▸ **The input**:
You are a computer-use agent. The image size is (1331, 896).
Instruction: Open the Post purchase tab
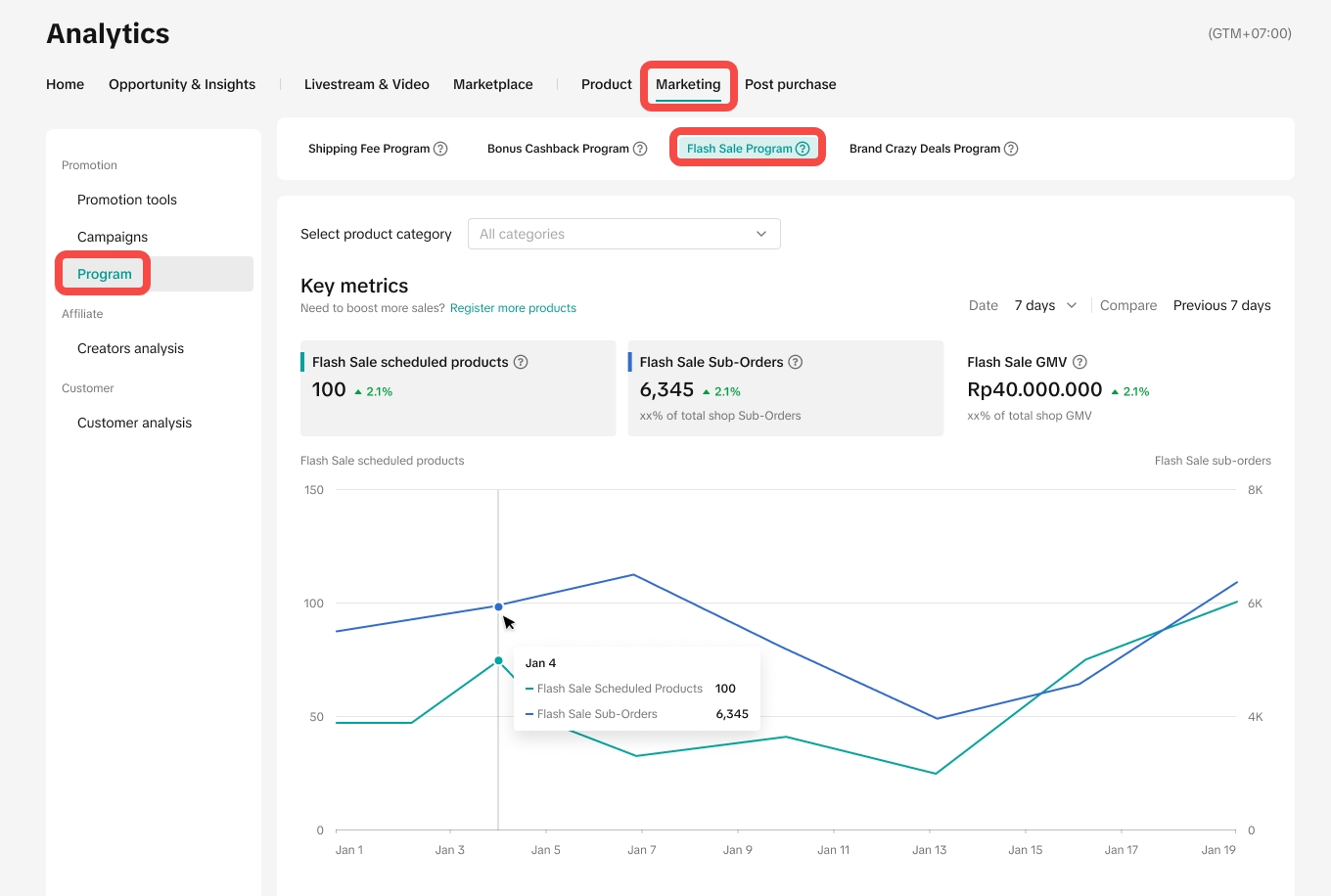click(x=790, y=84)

...

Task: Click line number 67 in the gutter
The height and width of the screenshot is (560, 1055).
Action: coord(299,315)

==

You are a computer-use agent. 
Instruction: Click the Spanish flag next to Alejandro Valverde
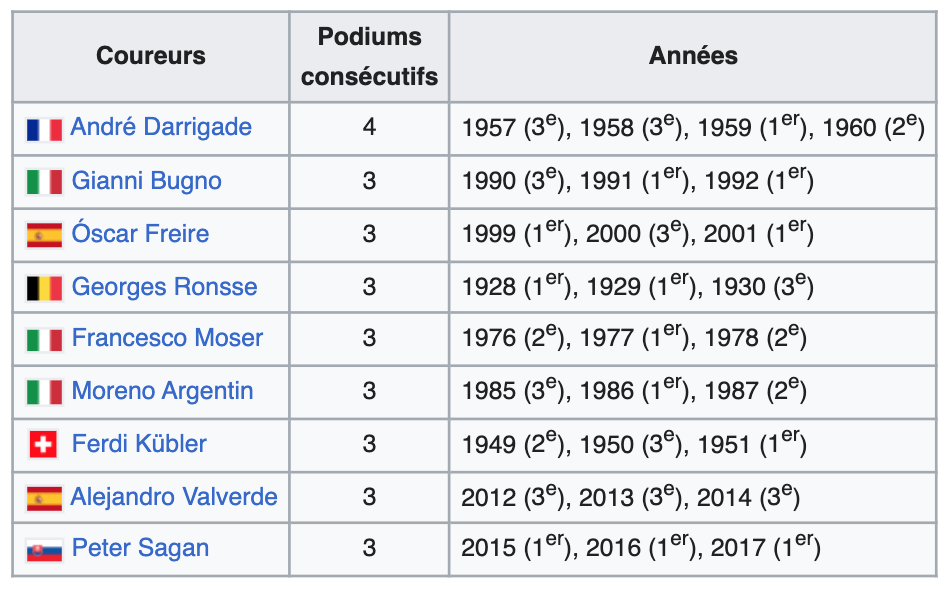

▸ **Assigned task**: Among the lines above, some may hold the string "agent". State how many, giving the number alone.

▸ **Output of the exercise**: 2